_Records from a collection_.
________________________

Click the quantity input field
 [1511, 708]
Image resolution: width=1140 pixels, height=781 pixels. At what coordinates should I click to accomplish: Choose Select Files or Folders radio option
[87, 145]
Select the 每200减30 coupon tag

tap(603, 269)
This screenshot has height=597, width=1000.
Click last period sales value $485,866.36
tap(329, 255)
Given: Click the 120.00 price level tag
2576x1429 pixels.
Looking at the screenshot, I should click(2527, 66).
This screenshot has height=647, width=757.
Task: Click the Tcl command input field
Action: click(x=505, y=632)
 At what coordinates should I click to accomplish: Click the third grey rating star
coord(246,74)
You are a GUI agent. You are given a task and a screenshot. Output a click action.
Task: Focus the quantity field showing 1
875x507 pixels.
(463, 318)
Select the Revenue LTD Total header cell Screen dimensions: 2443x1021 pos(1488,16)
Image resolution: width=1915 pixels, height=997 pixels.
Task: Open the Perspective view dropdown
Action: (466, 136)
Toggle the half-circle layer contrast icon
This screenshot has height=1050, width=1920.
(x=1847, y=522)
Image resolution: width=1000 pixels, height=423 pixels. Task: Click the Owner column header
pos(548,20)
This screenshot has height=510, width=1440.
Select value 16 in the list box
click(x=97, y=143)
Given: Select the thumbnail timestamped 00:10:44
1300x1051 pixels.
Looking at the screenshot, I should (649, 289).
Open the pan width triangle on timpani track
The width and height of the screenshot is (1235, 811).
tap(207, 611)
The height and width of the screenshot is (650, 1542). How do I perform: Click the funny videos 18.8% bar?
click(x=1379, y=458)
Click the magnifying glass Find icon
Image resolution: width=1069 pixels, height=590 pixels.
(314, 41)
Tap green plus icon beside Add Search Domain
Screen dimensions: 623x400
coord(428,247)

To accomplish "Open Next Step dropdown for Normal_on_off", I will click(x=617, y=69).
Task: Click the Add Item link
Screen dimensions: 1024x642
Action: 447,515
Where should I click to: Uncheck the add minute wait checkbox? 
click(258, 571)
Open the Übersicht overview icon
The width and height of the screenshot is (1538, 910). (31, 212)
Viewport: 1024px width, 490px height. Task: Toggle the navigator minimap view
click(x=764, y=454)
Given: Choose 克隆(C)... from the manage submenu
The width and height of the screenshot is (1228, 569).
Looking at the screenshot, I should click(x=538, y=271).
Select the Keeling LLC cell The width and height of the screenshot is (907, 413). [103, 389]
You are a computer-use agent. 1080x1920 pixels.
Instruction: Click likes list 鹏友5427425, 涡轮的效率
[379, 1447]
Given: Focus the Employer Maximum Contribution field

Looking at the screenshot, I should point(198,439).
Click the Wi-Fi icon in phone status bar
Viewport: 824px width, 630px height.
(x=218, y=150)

________________________

_Instructions to follow_. From the entries above, print the lines beginning at the one with "This screenshot has height=1050, width=1920." and stopping after the one with "Given: Select the", exactly as written and with nothing else.

_Completed exercise_.
This screenshot has height=1050, width=1920.
(x=1847, y=522)
Image resolution: width=1000 pixels, height=423 pixels. Task: Click the Owner column header
pos(548,20)
This screenshot has height=510, width=1440.
Select value 16 in the list box
click(x=97, y=143)
Given: Select the thumbnail timestamped 00:10:44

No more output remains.